ANKARA (Reuters) – Turkey cannot be blamed for Ukraine’s deployment of Turkish-made drones, Foreign Minister Mevlut Cavusoglu was cited as saying on Sunday.
On Wednesday, the Kremlin said the drones risked having a destabilising impact in eastern Ukraine, after Kyiv deployed a Bayraktar TB2 drone to hit a position controlled by Russian-backed separatists there.
“If a state is buying these from us, that is no longer a Turkish product,” Cavusoglu told reporters after meeting Russian Foreign Minister Sergei Lavrov at the G20 summit in Rome late on Saturday.
“Perhaps Turkey has produced it, but it belongs to Ukraine. Turkey cannot be blamed for this,” he was cited as saying by the state-run Anadolu news agency, also calling on Ukraine to stop referencing Turkey when speaking of the drones.
Ukraine, which gets military backing from NATO countries, struck a deal with Ankara to produce the drones at a factory near Kyiv.
The deal had upset Russia, which has close cooperation with Ankara over conflicts in Syria, Libya, and Nagorno-Karabakh despite backing opposing sides, as well as positive ties in the energy sector.

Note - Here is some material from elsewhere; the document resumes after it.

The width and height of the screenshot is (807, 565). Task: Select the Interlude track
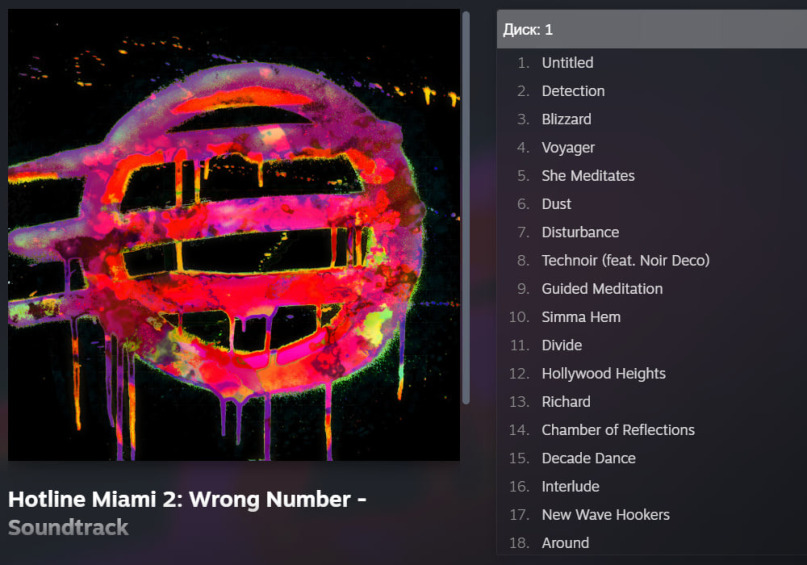[652, 487]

Ukraine’s President Volodymyr Zelenskiy said on Friday that Kyiv’s use of the drones was defensive, while its armed forces said one was deployed to force pro-Russian separatists to cease fire on Tuesday, adding it had not crossed the line of contact between the warring sides.
Russian-backed forces been fighting Ukrainian troops in eastern Ukraine since 2014, a conflict that Kyiv says has killed 14,000 people.